# Identify This Sensor/Connector - *Urgent Help Needed*



## Paul79UF (Jan 23, 2003)

SOLVED - See second post.


Hey guys. My mom's 02 L31 2.5L Altima is stranded here at my brother's house on turkey day. 

Please help me identify this broken sensor/connector part so that we can go about getting a replacement.

My brother noticed it leaking oil and he finally spotted the source of the leak as being this cracked connector. It looks like a auto shop employee replaced the black sensor and cracked the plastic on the connector.
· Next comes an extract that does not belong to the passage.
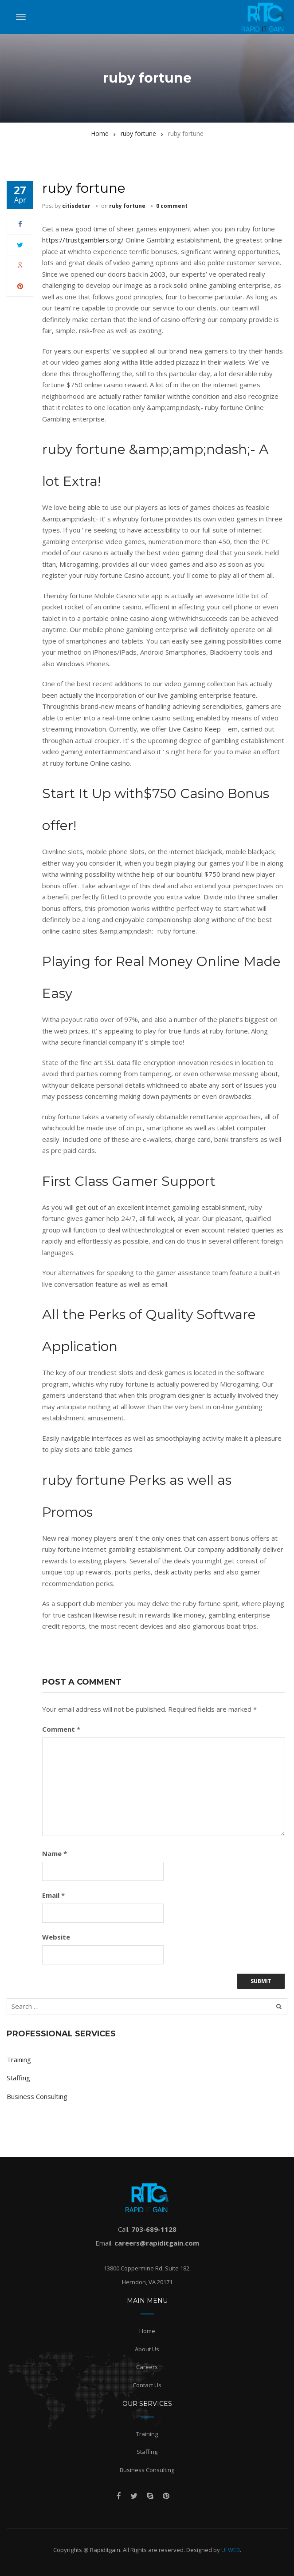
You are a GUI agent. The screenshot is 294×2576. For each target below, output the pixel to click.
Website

Thanks in advance for your help.


----------



## Paul79UF (Jan 23, 2003)

We figured it out ourselves by looking at the sensor pictures on this website.

WELLS Engine Management Systems: O.E. Quality & Coverage for the 21st Century

2002 Altima 2.5 - Sensors Page

WELLS Engine Management Systems










Thanks anyway guys. I only had this thread up a few minutes before he found the site.

P.S. The reason it was leaking oil is because the moron at the auto shop didn't install the rubber o-ring. It looks like the new part doesn't come with the o-ring so that might explain the problem.


----------



## eyesack (Feb 22, 2006)

wow i like the pics! high quality cam huh lol


----------